*** Block opens ***

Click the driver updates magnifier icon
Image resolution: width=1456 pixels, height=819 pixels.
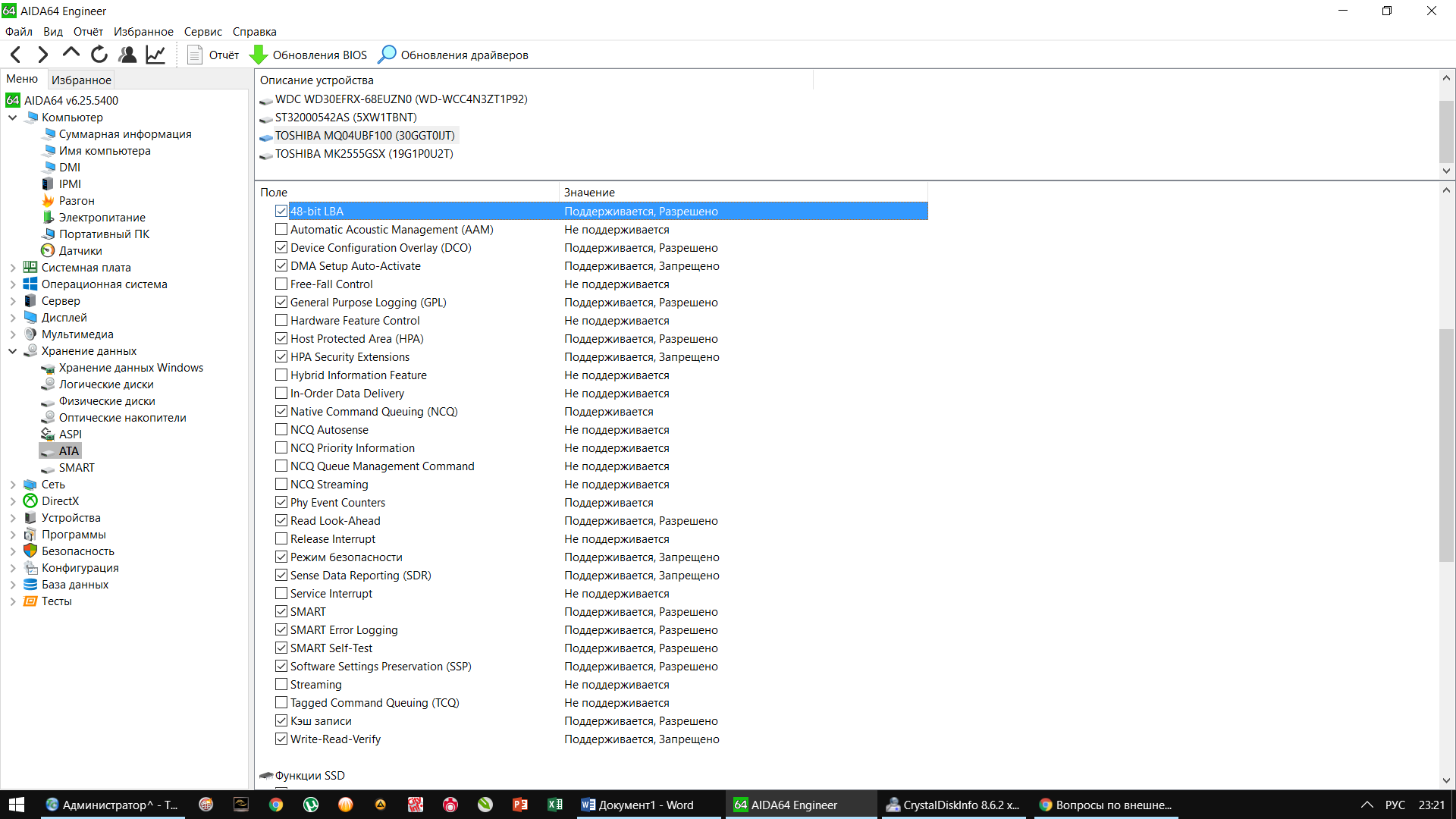coord(388,55)
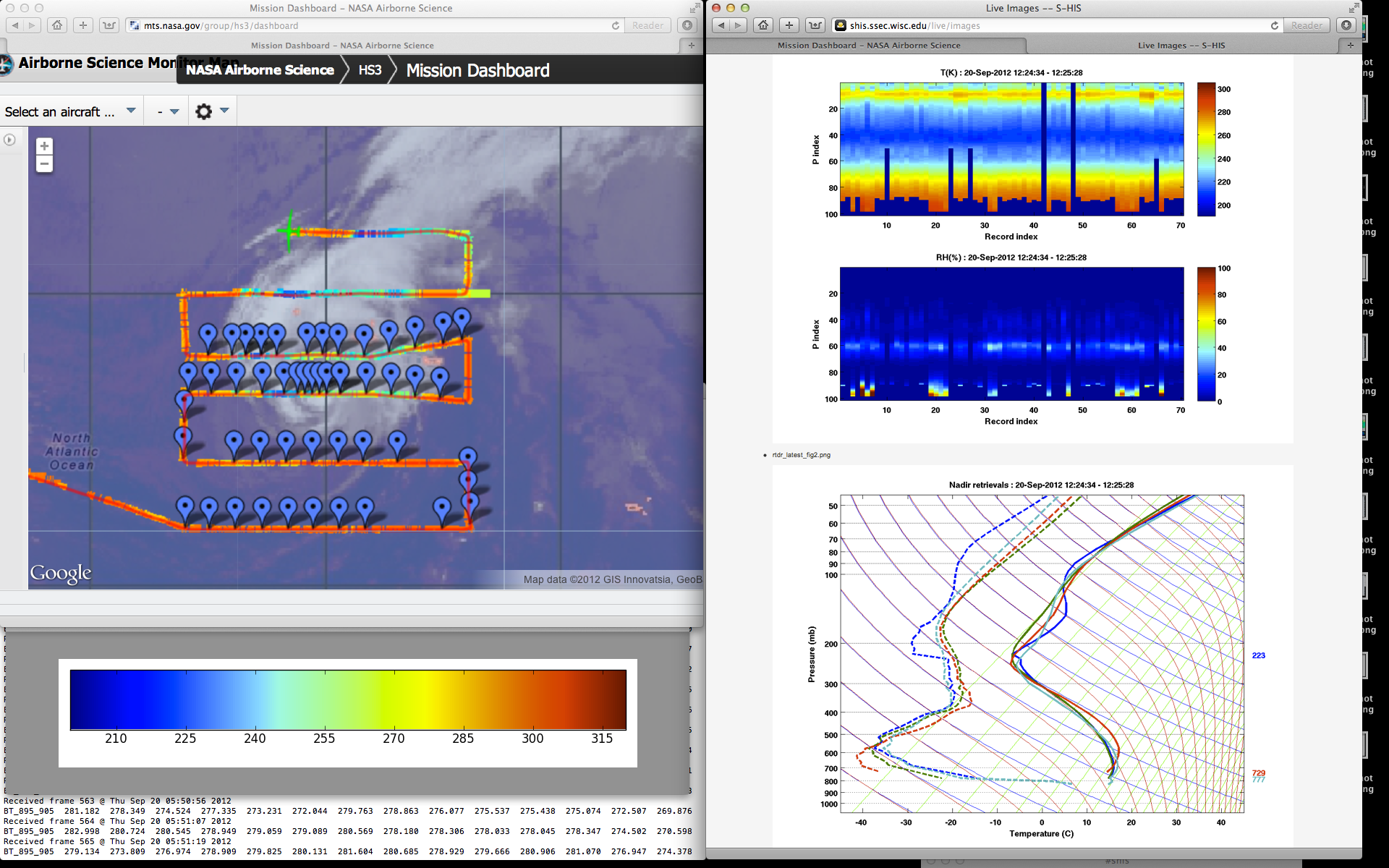Viewport: 1389px width, 868px height.
Task: Click the green aircraft position marker
Action: tap(290, 231)
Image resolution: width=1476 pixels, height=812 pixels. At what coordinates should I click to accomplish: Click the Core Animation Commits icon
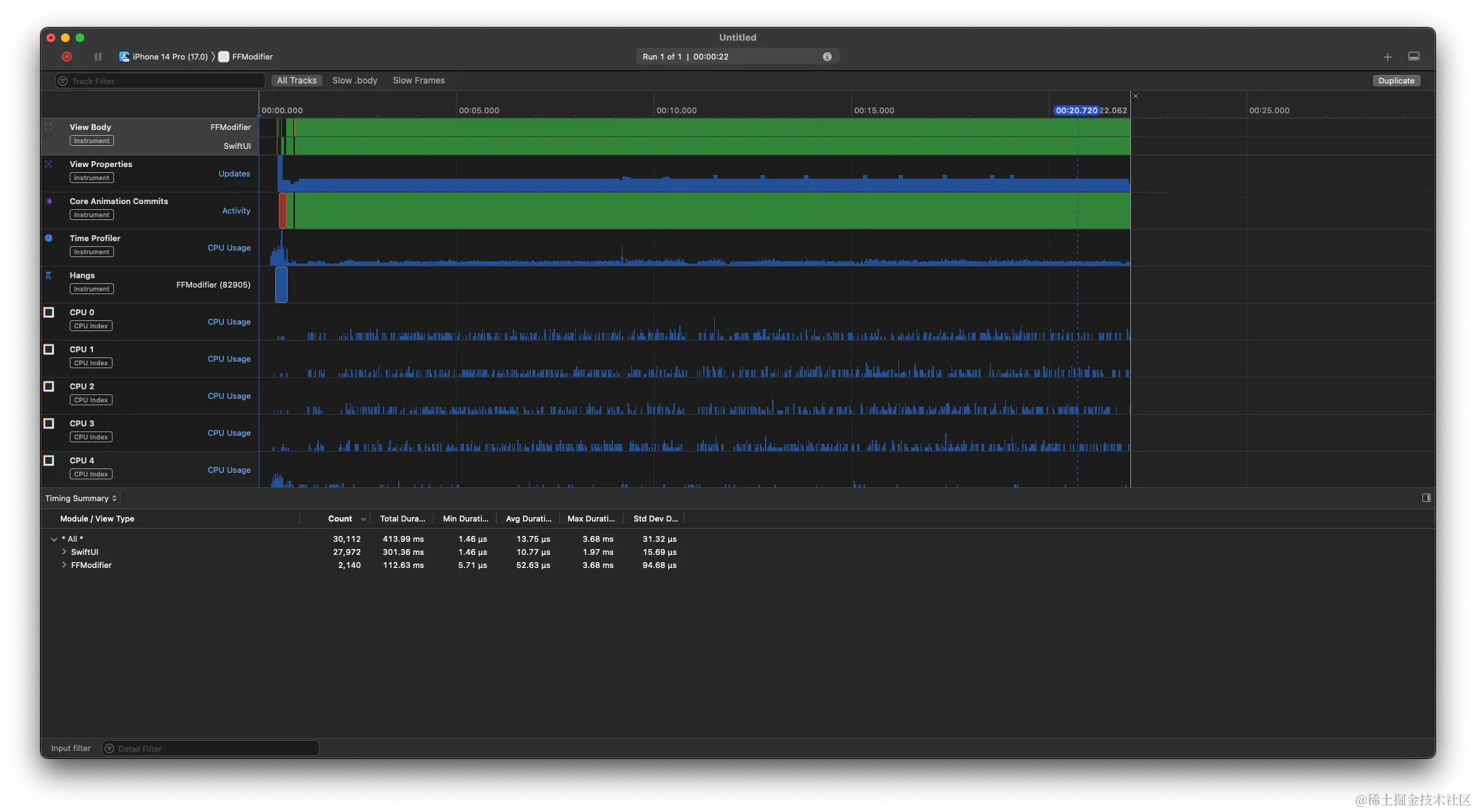(x=49, y=201)
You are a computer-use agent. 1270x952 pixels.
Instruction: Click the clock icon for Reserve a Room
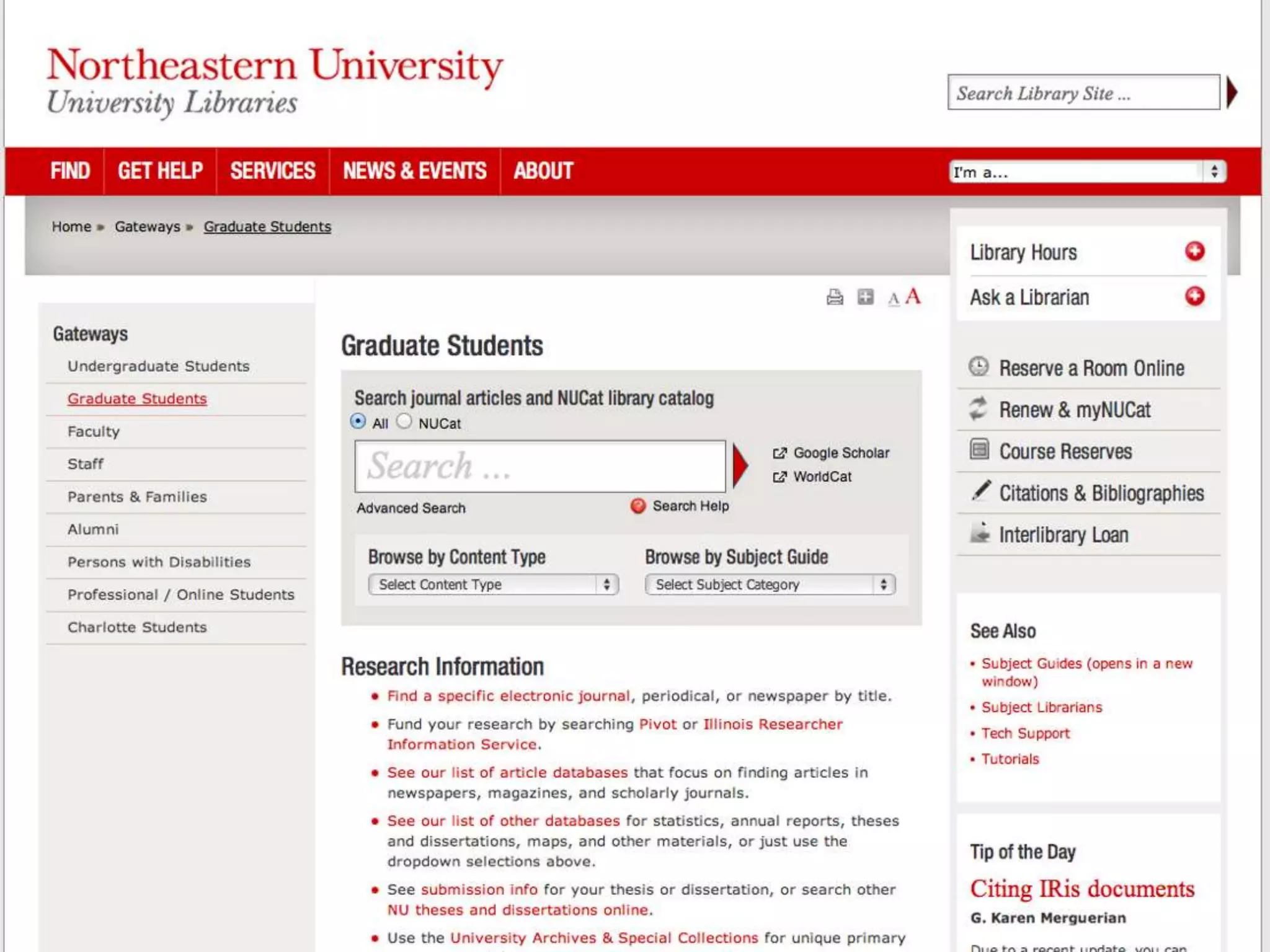point(979,366)
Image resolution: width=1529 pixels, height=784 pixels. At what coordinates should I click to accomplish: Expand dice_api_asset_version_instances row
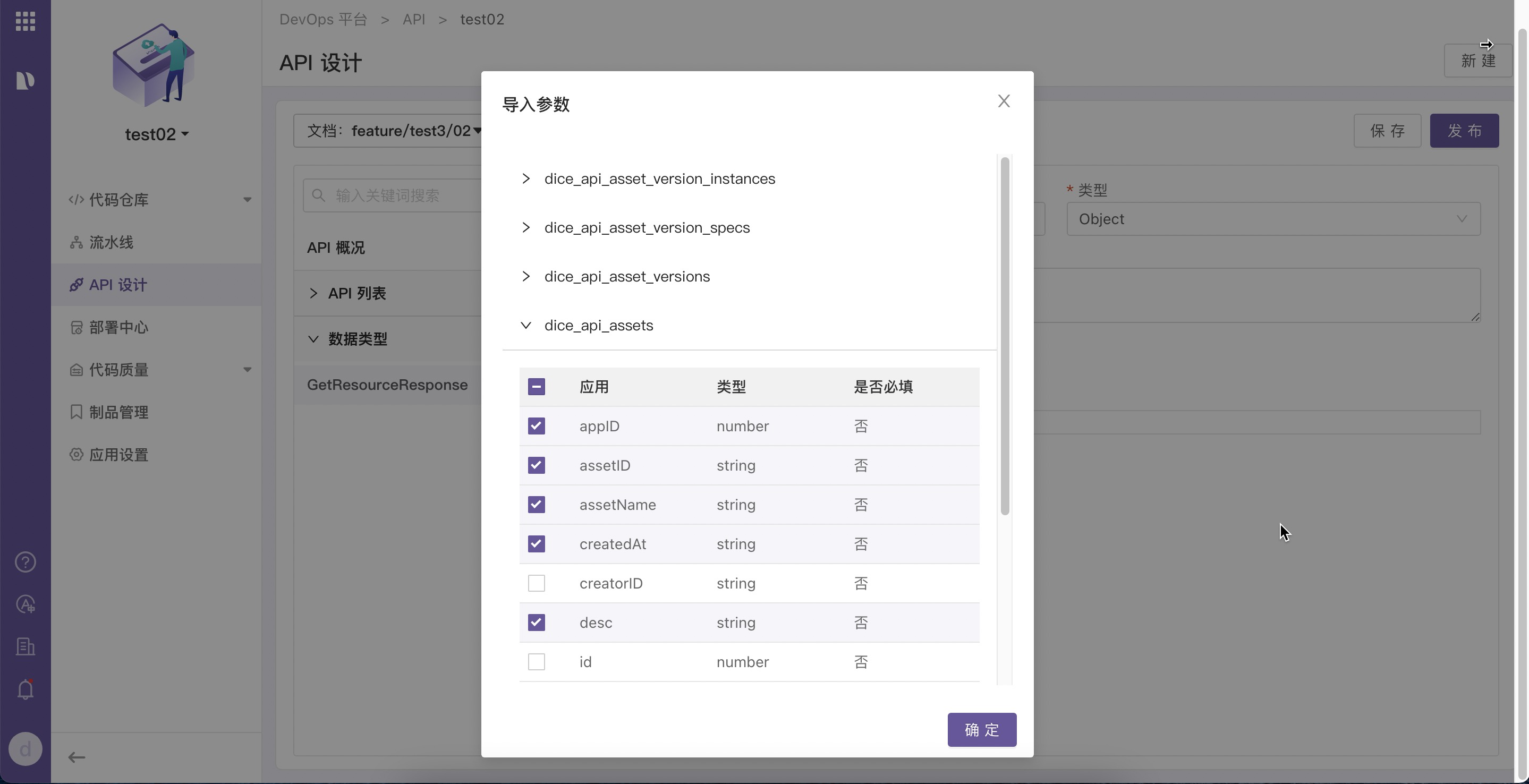tap(526, 178)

*** Block closes ***

• INSTRUCTIONS FOR THE TASK:
Omit the pictures. Transcribe every record exactly.

• PROBLEM SOLUTION:
Click the driver updates magnifier icon
Image resolution: width=1456 pixels, height=819 pixels.
coord(388,55)
Viewport: 1389px width, 868px height.
Task: Click the green aircraft position marker
Action: tap(290, 231)
Image resolution: width=1476 pixels, height=812 pixels. At what coordinates should I click to accomplish: Click the Core Animation Commits icon
(x=49, y=201)
You are a computer-use agent. 1270x952 pixels.
Instruction: Click the clock icon for Reserve a Room
point(979,366)
Image resolution: width=1529 pixels, height=784 pixels. At what coordinates should I click to accomplish: Expand dice_api_asset_version_instances row
tap(526, 178)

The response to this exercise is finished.